Passage for review:
::::
Thomas Jefferson was a famous polymath—not only serving as one of America’s most famous founding fathers (and presidents) but also as a philosopher, horticulturist, architect, and aspiring vintner.
At Jefferson’s Virginia estate, Monticello (with which he was intimately involved in the design of), Jefferson became fascinated with the idea of creating a fine American wine to rival European wines. “In my opinion, when the country is populated in proportion to its extent, the best wine in the world will be made here,” Jefferson said. “I do not believe that nature is so favorable to growing vines in any country as this.”
Jefferson enlisted the famed Italian vintner Philip Mazzei to assist him in his quest, but even with this importation of European expertise and talent, the wines never quite reached a quality that satisfied Jefferson. Interestingly, Jefferson claimed that the wine might have reached a sufficient quality if the vines that Mazzei planted hadn’t been trampled by horses during the American Revolution. After that, the idea of producing fine American wine died for many years after Jefferson abandoned his quest.
But then, in the 1970s, Napa Valley in California began to emerge as a producer of world-class wine. And those living on the East Coast began to wonder if they too could compete with Old World wines, and those coming out of Napa.
In 1976, two old friends—Gabriele Rausse and Gianni Zonin—decided to try their hand at making a Virginia wine that would succeed where Jefferson had failed. Zonin had recently toured Monticello and became fascinated with the same idea that had so captivated Jefferson.
The duo had grown up together in the Veneto region of Italy—famed for its excellent wine. After some convincing on Zonin’s part, they decided that they were going to be the producers of the first Virginia vineyard that could grow the Vitis vinifera—the grape that produces fine wine.
The project had many doubters. The Virginia Department of Agriculture warned the men that the grapes wouldn’t survive the winter or the native pests, and plenty of wine experts told the men that they need only look at the sub-par wines that were produced out of the region to get a preview of what their efforts would yield. “Tobacco is the real future of agriculture in Virginia, not wine,” the state’s commissioner of agriculture told them.
The men were not deterred. They toured numerous vineyards, and finally settled on Barboursville—a 900-acre estate from the 18th century with the ruins of an 1814 manor designed by Jefferson for his friend James Barbour—as the site of their future vineyard.
They attacked the problems that had bedeviled would-be Virginia vintners before them with zest. They dug deeper furrows into the moist earth to combat the droughts that sometimes afflicted the state. They consulted with experts about chemical sprays and techniques to fight pests and diseases.
But the first year, 60% of the vines were killed by the cold.
Persevering, the men made a trip to Napa to see what they might learn. It was there that they realized that the traditional graft used was sufficient to withstand mild California winters, but too weak to withstand Virginia winters. They would have to build a stronger graft for their vines.
Using a model that had once worked in Russia, the men made their new, stronger graft. And they doubled down on their bet that their wine would eventually work by doubling the number of plantings they made.
And lo and behold, the vines withstood the winter, and the men were able to prepare a test batch of Virginia vinifera wine.
People were astounded by its quality and wanted to plant their own vines. Orders for the vines came pouring in, and by 1978, they had sold over 100,000.
The duo’s feat prompted many imitators on the East Coast, but Barboursville is generally considered the region’s best.
In a poetic twist, Barboursville’s Octagon vintage was served at the 2011 wedding of Prince William and Catherine Middleton—a coup for the Americans, which surely would have pleased Jefferson.
::::
Entries supplied:

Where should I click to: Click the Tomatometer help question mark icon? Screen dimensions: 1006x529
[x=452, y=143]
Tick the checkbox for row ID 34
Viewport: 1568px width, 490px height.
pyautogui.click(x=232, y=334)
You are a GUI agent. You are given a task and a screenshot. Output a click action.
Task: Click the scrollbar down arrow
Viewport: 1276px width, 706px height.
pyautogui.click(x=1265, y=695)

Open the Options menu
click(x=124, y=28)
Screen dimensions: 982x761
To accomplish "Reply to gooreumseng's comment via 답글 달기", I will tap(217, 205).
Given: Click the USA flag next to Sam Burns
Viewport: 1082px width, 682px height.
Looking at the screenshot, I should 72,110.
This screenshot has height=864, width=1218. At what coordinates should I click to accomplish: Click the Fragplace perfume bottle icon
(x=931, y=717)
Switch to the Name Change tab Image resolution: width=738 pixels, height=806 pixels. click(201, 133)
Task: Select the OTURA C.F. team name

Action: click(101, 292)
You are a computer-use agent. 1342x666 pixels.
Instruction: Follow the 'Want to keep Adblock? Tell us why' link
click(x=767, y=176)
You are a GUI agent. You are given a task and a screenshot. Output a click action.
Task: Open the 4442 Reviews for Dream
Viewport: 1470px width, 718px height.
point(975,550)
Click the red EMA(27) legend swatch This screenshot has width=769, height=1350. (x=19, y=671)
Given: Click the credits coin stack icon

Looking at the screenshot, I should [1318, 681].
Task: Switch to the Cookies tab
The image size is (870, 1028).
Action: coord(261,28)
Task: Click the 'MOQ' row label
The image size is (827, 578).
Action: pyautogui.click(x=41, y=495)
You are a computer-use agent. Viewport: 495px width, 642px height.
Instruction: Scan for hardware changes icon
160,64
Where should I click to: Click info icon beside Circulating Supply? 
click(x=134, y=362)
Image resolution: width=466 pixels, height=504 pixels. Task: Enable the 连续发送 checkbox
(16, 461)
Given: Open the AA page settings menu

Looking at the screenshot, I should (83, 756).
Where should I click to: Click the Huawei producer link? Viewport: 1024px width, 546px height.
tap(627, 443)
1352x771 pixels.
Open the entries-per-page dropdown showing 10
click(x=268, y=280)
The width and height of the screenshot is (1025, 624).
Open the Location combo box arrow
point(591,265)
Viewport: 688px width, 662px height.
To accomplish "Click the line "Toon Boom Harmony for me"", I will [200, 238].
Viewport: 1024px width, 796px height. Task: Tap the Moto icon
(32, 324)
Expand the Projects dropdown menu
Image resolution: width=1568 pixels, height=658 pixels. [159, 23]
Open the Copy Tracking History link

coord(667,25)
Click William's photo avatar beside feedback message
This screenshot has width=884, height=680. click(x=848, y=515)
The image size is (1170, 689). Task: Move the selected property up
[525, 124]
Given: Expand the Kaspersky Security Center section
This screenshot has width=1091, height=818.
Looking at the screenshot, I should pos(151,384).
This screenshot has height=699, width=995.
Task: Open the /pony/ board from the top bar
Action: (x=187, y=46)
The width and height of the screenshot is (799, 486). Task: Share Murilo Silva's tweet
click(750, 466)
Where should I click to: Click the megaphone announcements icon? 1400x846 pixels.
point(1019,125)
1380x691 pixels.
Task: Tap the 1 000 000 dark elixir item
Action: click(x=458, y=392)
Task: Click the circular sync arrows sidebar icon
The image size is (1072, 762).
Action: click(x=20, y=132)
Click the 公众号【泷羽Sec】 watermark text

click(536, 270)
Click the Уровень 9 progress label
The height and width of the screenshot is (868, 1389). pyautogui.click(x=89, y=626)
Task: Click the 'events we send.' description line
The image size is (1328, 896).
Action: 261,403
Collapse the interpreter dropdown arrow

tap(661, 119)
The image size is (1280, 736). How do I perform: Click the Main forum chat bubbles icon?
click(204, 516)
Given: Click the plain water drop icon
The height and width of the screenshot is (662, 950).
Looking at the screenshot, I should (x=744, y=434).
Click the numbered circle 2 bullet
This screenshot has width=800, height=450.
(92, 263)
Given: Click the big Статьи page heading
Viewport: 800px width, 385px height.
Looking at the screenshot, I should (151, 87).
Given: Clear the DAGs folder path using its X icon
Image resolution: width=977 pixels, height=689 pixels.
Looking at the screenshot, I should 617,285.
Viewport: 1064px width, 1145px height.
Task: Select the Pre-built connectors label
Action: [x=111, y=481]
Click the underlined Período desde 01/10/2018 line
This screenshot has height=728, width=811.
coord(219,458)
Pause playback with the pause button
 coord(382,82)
::::
Exercise objective: Rewrite the part of the Virginia wine text above between "The duo had" and "agriculture told them.", inclusive, replacing "doubters" with "skeptics".

Solved problem:
The duo had grown up together in the Veneto region of Italy—famed for its excellent wine. After some convincing on Zonin’s part, they decided that they were going to be the producers of the first Virginia vineyard that could grow the Vitis vinifera—the grape that produces fine wine.
The project had many skeptics. The Virginia Department of Agriculture warned the men that the grapes wouldn’t survive the winter or the native pests, and plenty of wine experts told the men that they need only look at the sub-par wines that were produced out of the region to get a preview of what their efforts would yield. “Tobacco is the real future of agriculture in Virginia, not wine,” the state’s commissioner of agriculture told them.